Verse 5 affirms that God is forgiving and good, abounding in love to all who call.. before vss 6-7 return to the structure of ‘petition to God to hear’ linked to ‘the dependence of the petitioner on God’.

Vss 8-10 bring in a note of praise and affirmation of the Lord.

Vss 12-13 are a vow of thanksgiving and in vs 13b it is clear that his current state has been one of God-forsakenness and the threat of death.

Vss 14 is the essence of the lament of the singer’s situation: enemies who do not serve God are threatening him. Vs 15 affirms and praises God in a form seen in other psalms. Vss 16-17 express the substance of the petition.

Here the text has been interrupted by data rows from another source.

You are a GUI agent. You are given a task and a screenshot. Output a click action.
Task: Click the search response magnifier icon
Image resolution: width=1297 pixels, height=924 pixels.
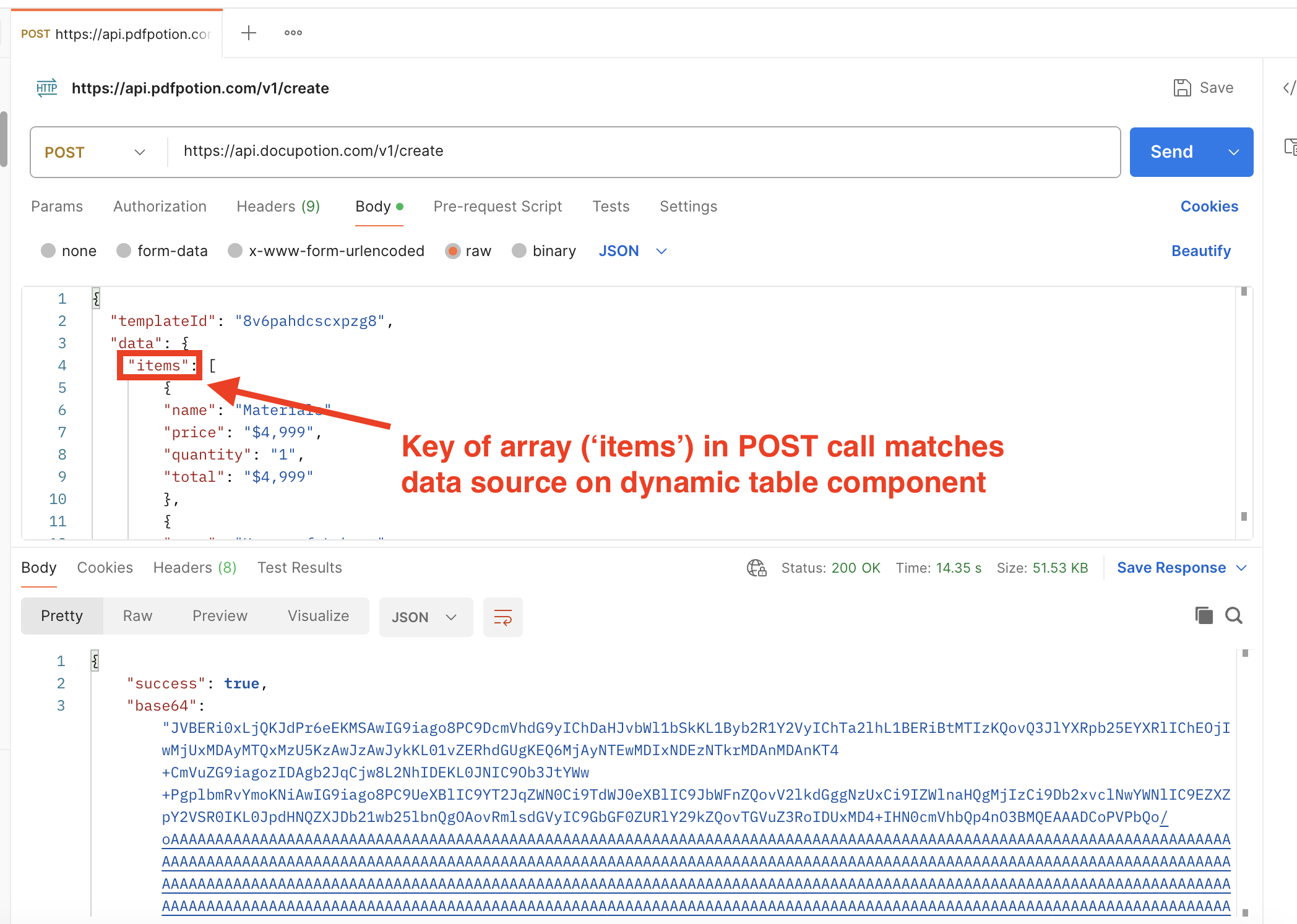coord(1234,615)
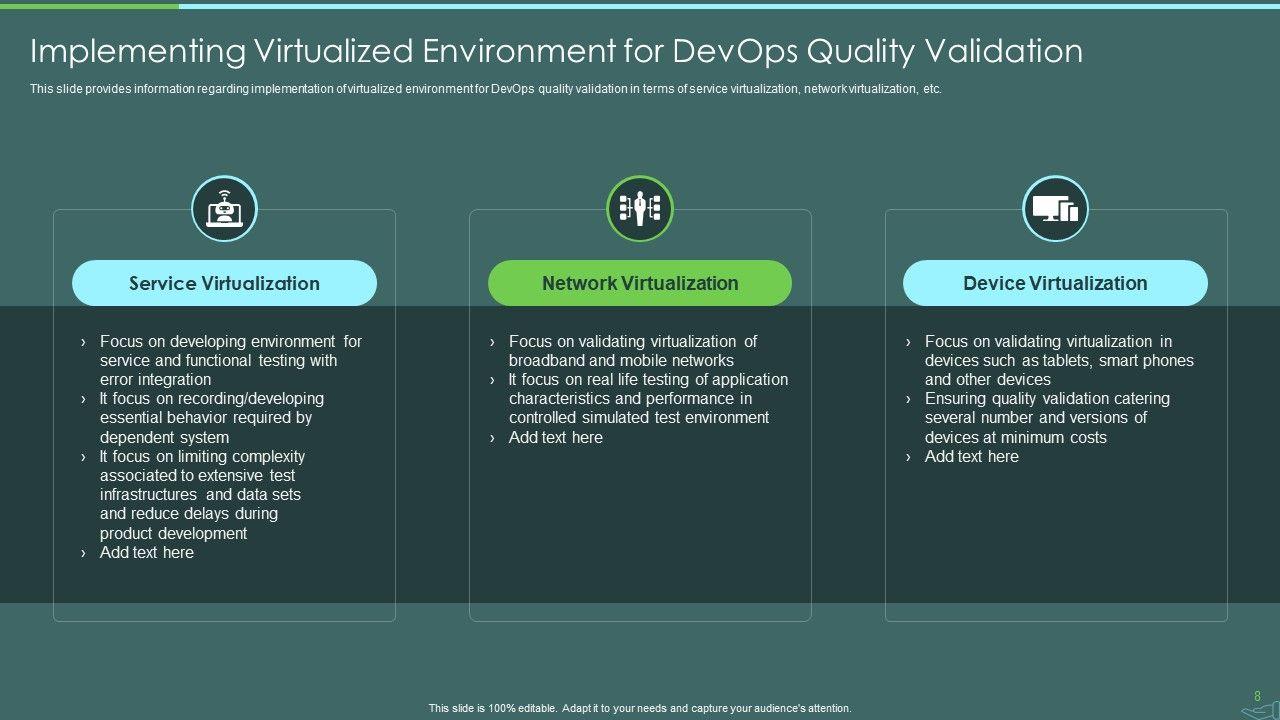Select bullet about recording/developing essential behavior
This screenshot has height=720, width=1280.
(x=210, y=418)
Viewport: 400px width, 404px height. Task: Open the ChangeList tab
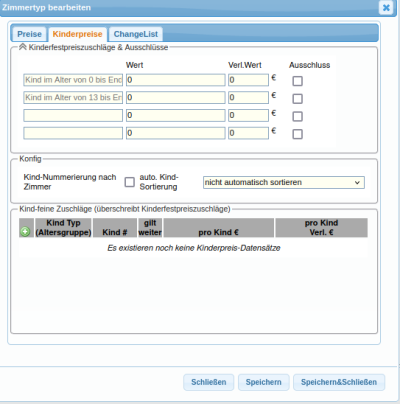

1 Samuel 9.27-10.8:  Last week we read of the call of Samuel when he was a child. This week jumps over 6 chapters during which Samuel has grown to a man, Eli has died (ch. 4), Israel has lost the Ark of the Covenant  (ch.4) and had it returned (ch.5-6) and Samuel has become a Judge over Israel (‘judge’ in the sense of the book of Judges – a charismatic military and political leader). In chapter 8 a key development has been the Israelites’ request to move from a leadership of judges in time of need to a standing and hereditary kingship like the surrounding nations.

The passage is straightforward with the anointing of Saul as king (vs 10.1) and a range of prophesied confirmatory encounters (vss 2-7). The passage describes one of the greatest ‘fractures’ / transition points in the history of God’s people, in which leadership shifts away from spiritually-based prophets and judges toward a standing political kingship. Perhaps the attending signs are necessary to attest that God indeed is in what Samuel has done so that Saul can feel confirmed and validated in his role as ‘king elect’.

2 Corinthians 6.147.1: In this passage Paul calls for a separation between believers and unbelievers and stresses that we  [or you] are the temple of the living God (vs 16). The principle of vs 14  (Do not be mismatched with unbelievers) has sometimes been used as counselling against marriage with a non-Christian. That does not seem consistent with the context of this chapter and also contradicts Pauls teaching in 1 Cor 7 – especially vss 10-17 (for the unbelieving husband is made holy through his wife, and the unbelieving wife is made holy through her husband – vs 14).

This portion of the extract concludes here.